2008年06月25日 08時00分 UPDATE
特集/連載

IT部門中心の全社プロジェクトに「グリーンIT」はバズワード(流行語)か戦略か

今や流行語と化している「グリーンIT」だが、これを単なる流行語で終わらせずに実践している企業の実例から戦略を探っていく。

[Carol Sliwa,TechTarget]

 「グリーンIT」という言葉が流行する前から、自分たちがやっている省エネ戦略を「グリーン」と銘打っていたIT部門も多いが、だからといってグリーンITのための広範な戦略を持っているとは限らない。

 米Forrester Researchが2007年10月、従業員1000人以上の企業のIT管理者130人を対象に実施した調査では、グリーンIT遂行のための総合計画を持っていたのは15%のみだった。

 しかし総合計画を持っていないIT管理者も、アクションプランと管理戦略を正当化する提案や事業上の動機を見つけるのに苦労はなさそうだ。

 「素晴らしいのは会社にとって正しいことができるだけでなく、環境にとって正しいことができるという点だ。
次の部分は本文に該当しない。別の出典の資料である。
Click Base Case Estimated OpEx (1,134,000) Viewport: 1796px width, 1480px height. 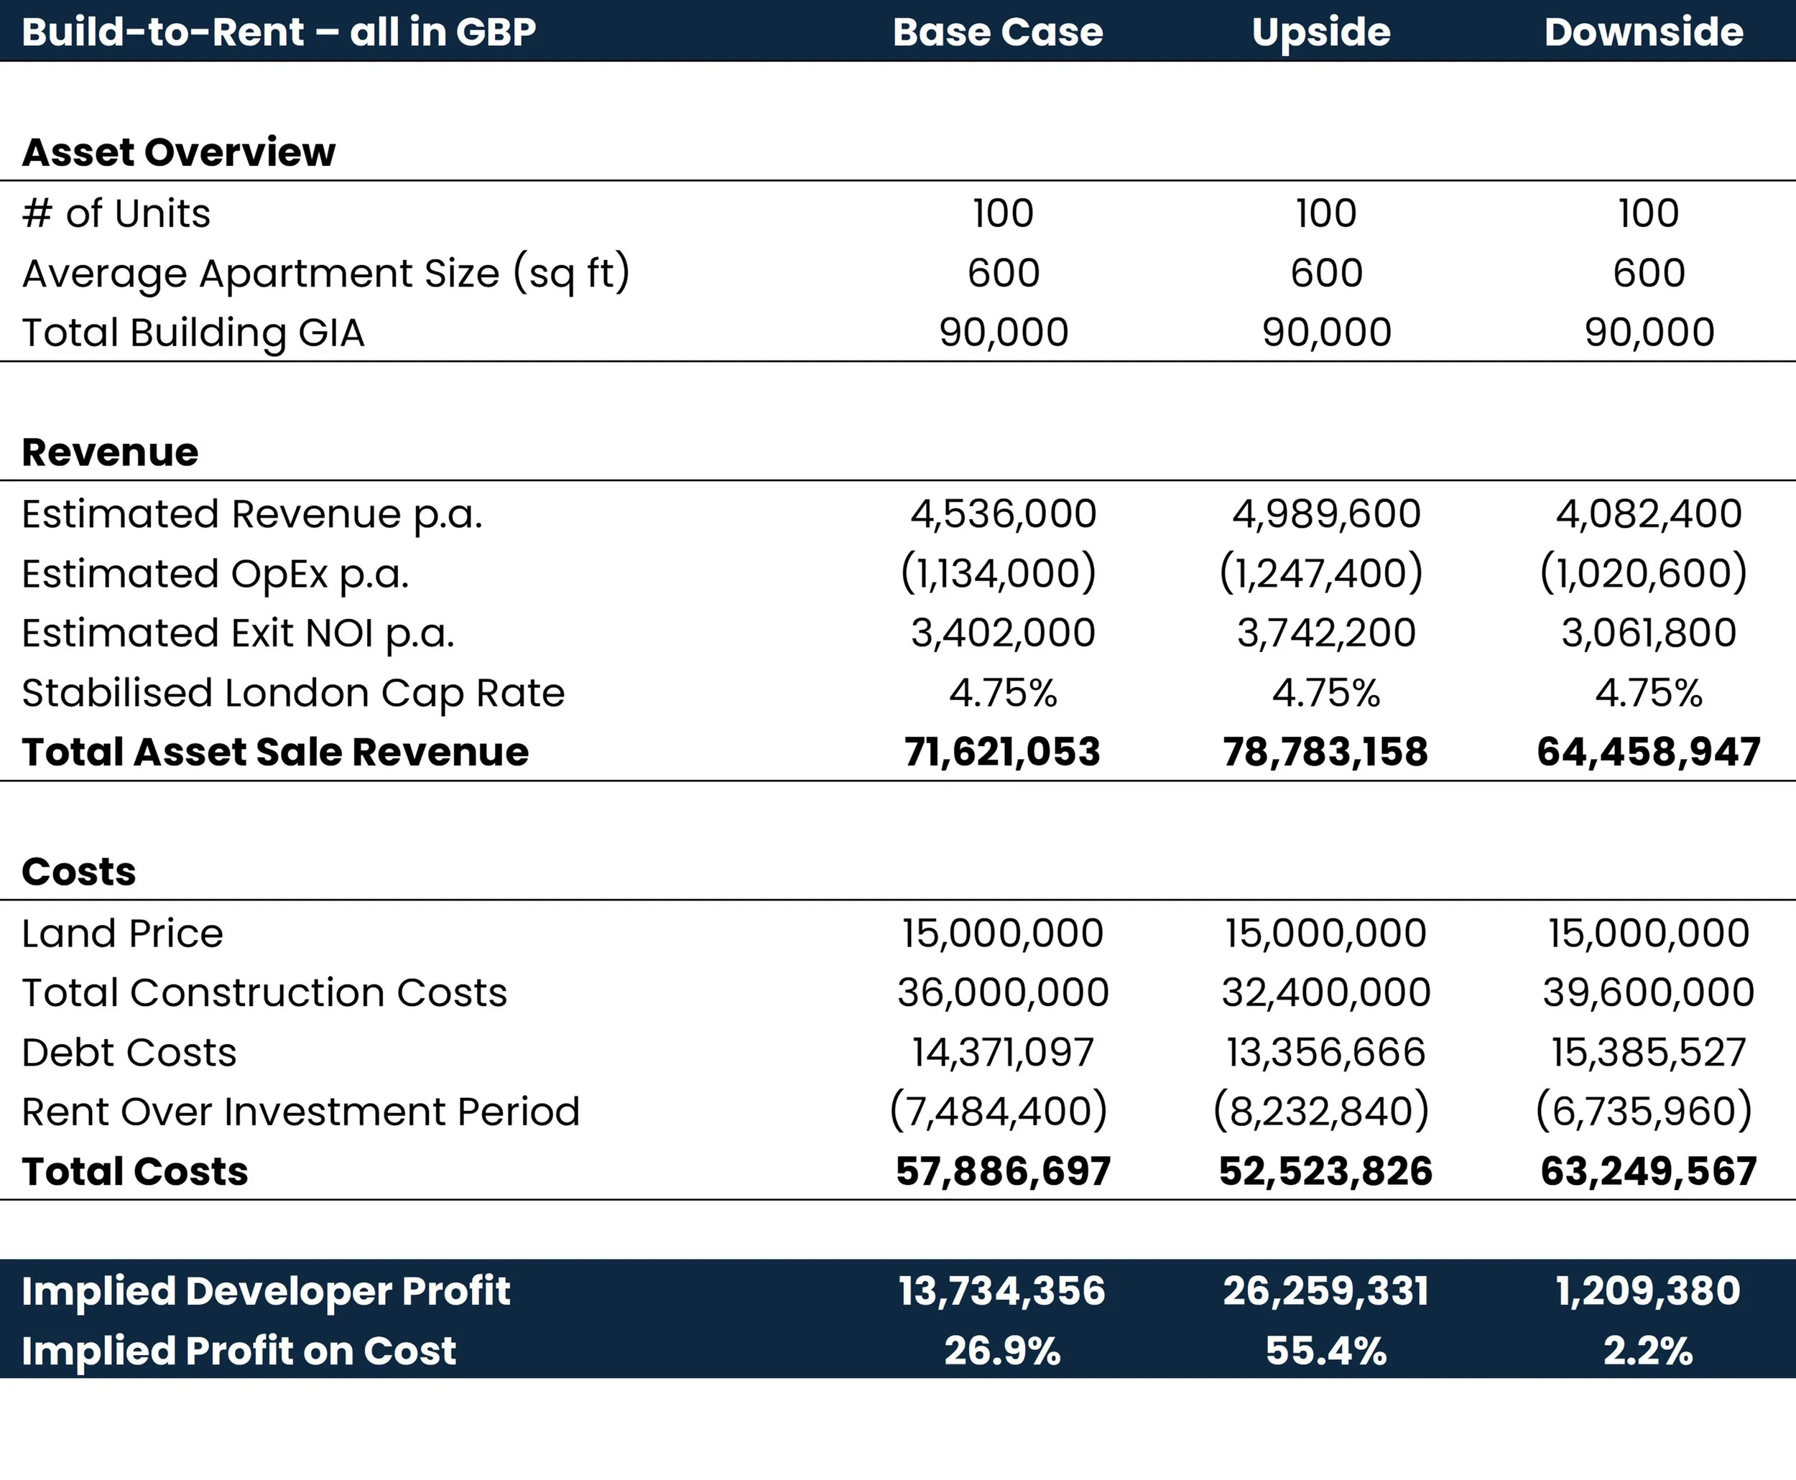click(999, 573)
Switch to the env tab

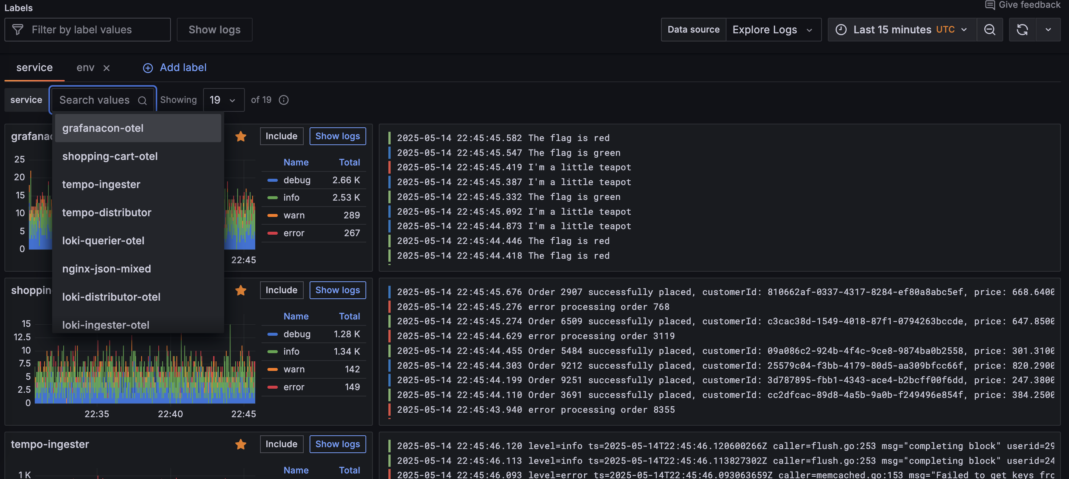tap(85, 67)
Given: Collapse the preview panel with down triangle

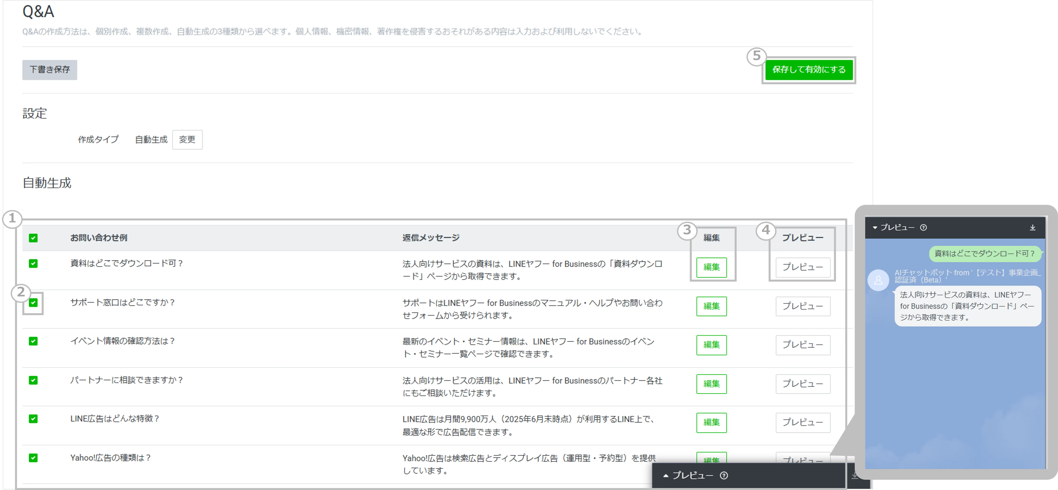Looking at the screenshot, I should pos(875,227).
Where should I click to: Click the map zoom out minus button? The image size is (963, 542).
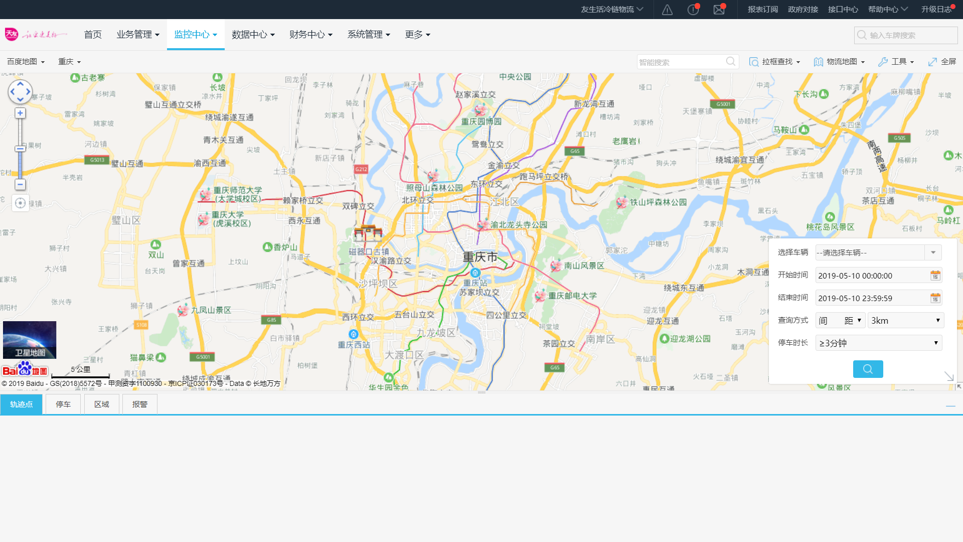click(x=20, y=185)
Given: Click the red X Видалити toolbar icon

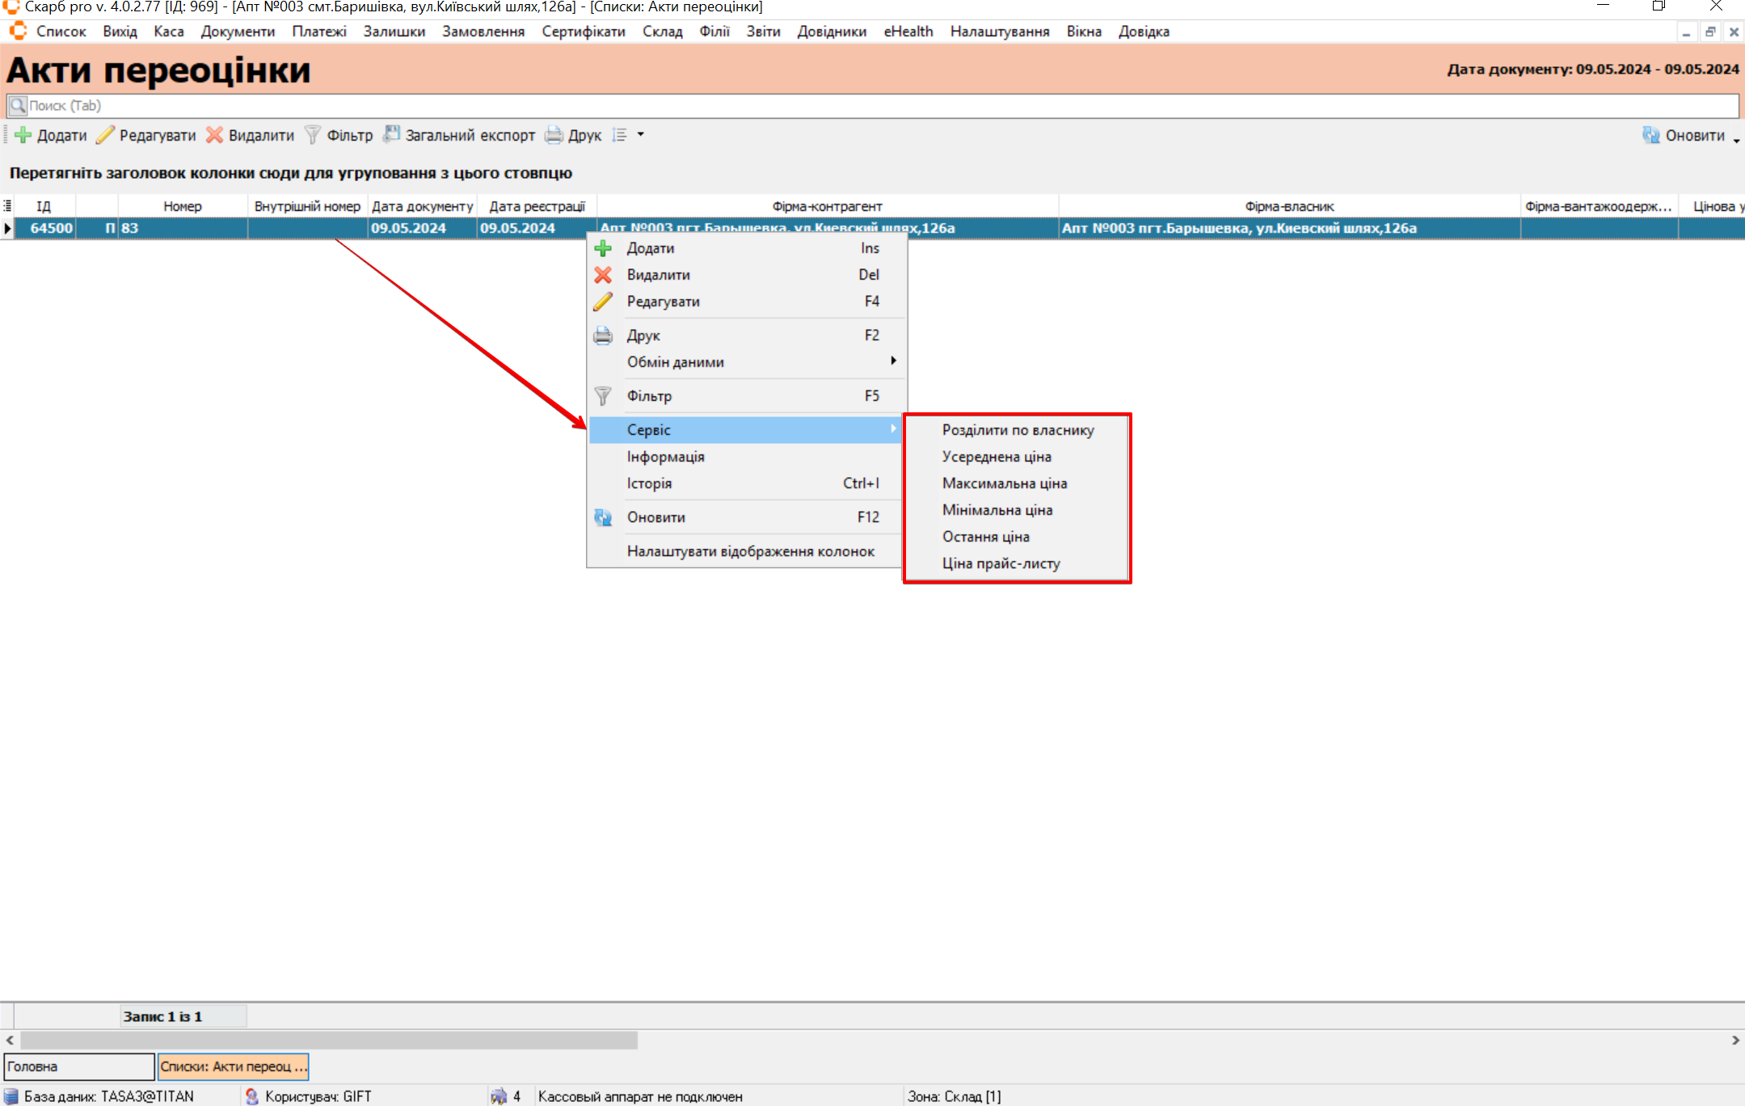Looking at the screenshot, I should (x=214, y=135).
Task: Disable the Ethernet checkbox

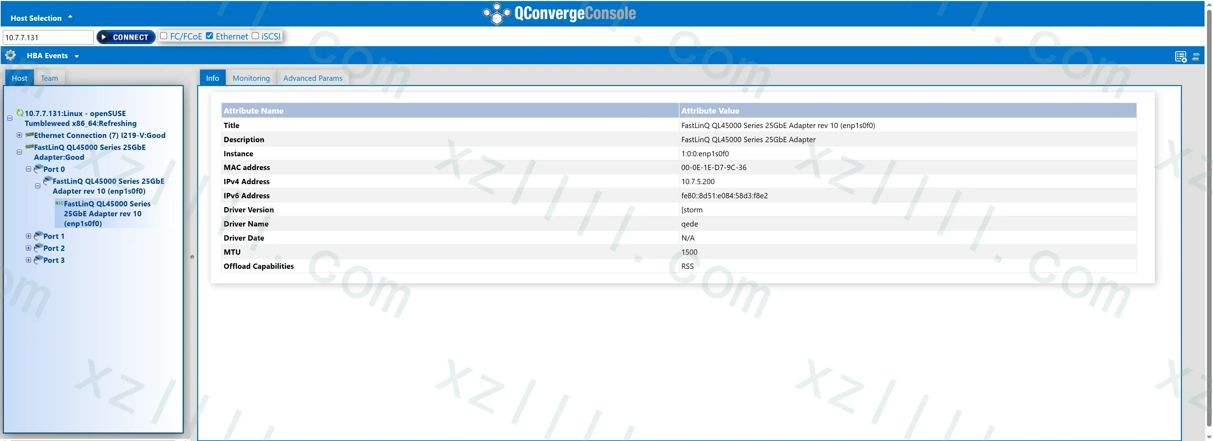Action: (210, 35)
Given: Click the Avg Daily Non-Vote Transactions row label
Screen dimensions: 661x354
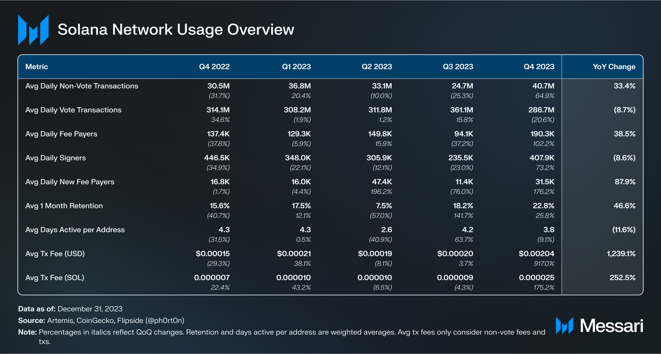Looking at the screenshot, I should tap(82, 86).
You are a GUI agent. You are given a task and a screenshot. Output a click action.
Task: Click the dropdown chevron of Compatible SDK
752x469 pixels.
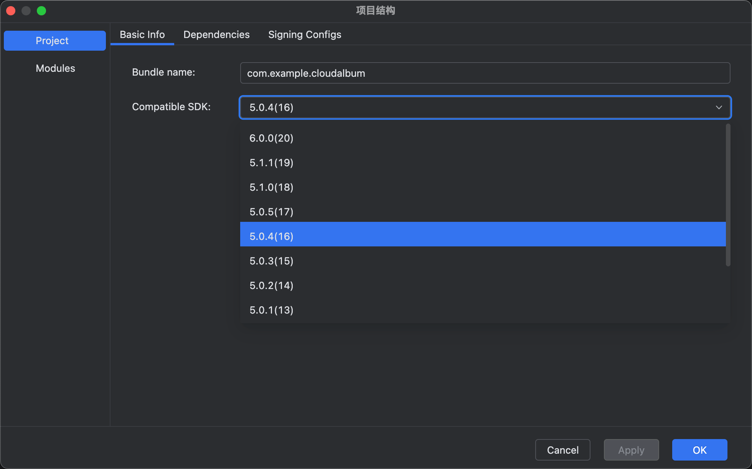(x=719, y=107)
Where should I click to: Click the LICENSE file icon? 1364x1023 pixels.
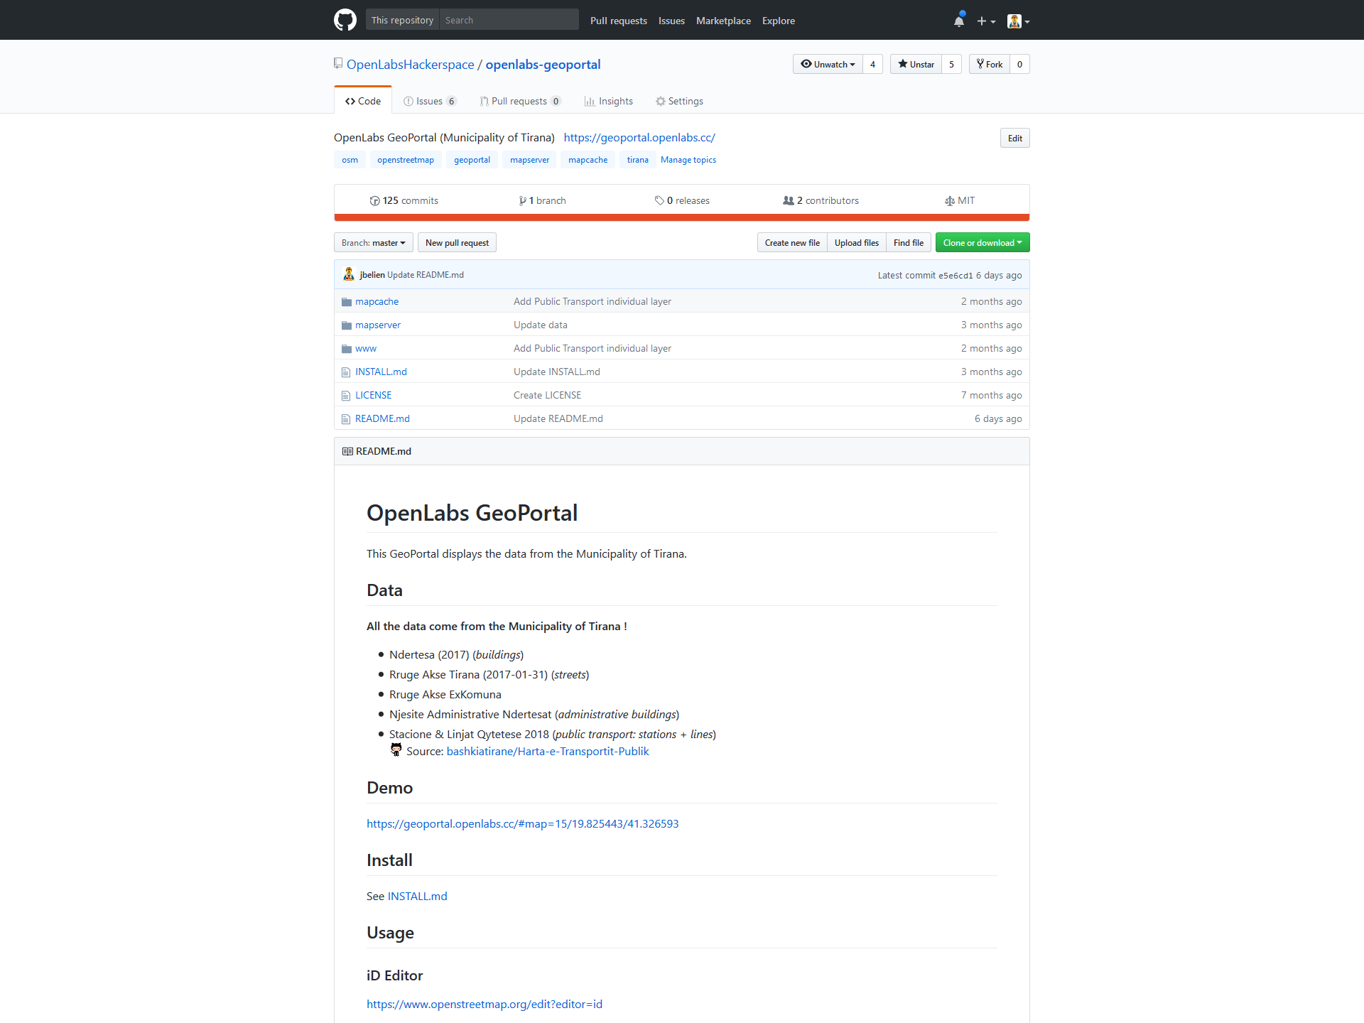[x=346, y=396]
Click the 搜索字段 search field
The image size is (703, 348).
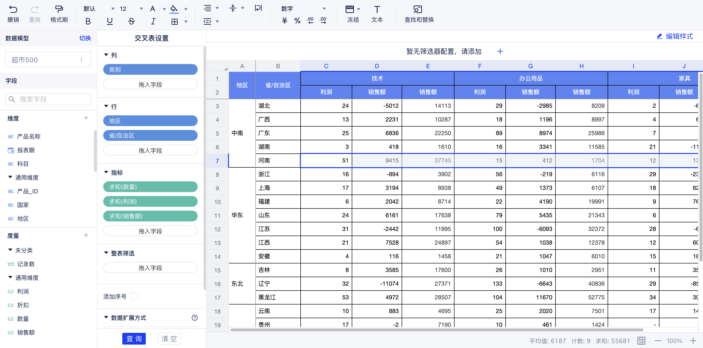tap(48, 99)
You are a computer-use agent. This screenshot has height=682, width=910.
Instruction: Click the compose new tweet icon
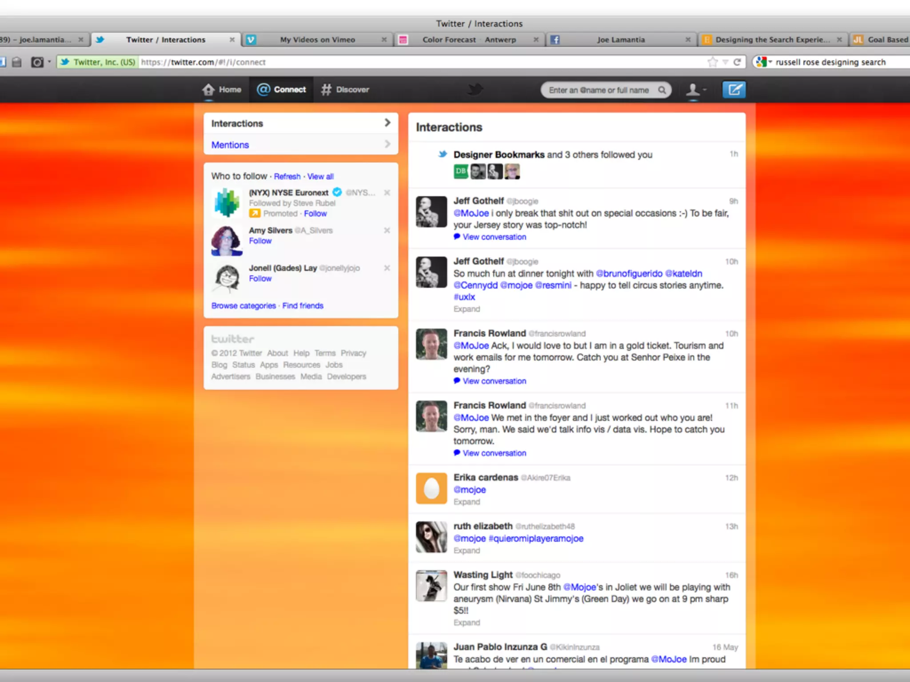click(734, 90)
多くの場合、これは非常に収まりがいい」とForresterのアナリスト、クリストファー・マインズ氏は言う。

 IT部門は、コンピュータの電源を切ったりデータセンターのサーバを統合するといった典型的な省エネ・経費削減手段から手を付ければいい。しかし真のグリーンIT戦略は、ソフトウェアの省エネ設計、コンピュータ機器のリサイクル、原料効率のための新しい創造的プラン立案といった、典型的な手段以外の分野にまで及ぶ。

 例えば、セントルイスに拠点を置く農業関連企業の米MonsantoはPCとサーバをリサイクルしているが、輸送・燃料経費と環境への影響を抑える目的でさらなる措置を取ろうとしている。以前はリサイクルのためにデスクトップPCをシカゴに輸送していたが、今では地元セントルイスのリサイクルサービスを検討している。

基本理念の浸透

 会社のCEOや上層部からの命令や指示はないと、MonsantoのITインフラ業務責任者リサ・クレイマー氏は話す。農業を主力事業とするMonsantoは環境保護を社是としており、こうした取り組みはその一環となる。従業員はあらゆる局面で「さらなる効率化をどう図るかについて考える」ことを奨励される。

 重要なトップダウンの経営戦略としてMonsantoは、自主プログラムのChicago Climate Exchangeに参加している。同プログラムに基づき、2010年までに米国の主力事業で生じる二酸化炭素(CO2)の直接排出量を2000年のレベルより6%引き下げるか、カーボンオフセット買い取りを行う。

 もう1つの大きな決断として、ミズーリ州クリーブクールの拠点では地元の電力会社Amerenとの提携を通じ、全エネルギー消費量の10%を風力などの再生可能資源から購入することを約束している。

 同じ流れでMonsantoは最近、省エネデータセンターを建設し、米グリーンビルディング審議会にLEED(Leadership in Energy and Environmental Design、エネルギーと環境に配慮したデザインにおけるリーダーシップ)認定を申請している。IT部門はサーバ仮想化と統合でも大きな実績を上げ、300台以上あったサーバを16の物理ホストに減らした。

 「これはMonsantoの理念の一部にすぎない。つまり全従業員に浸透していることだ」とクレイマー氏は言う。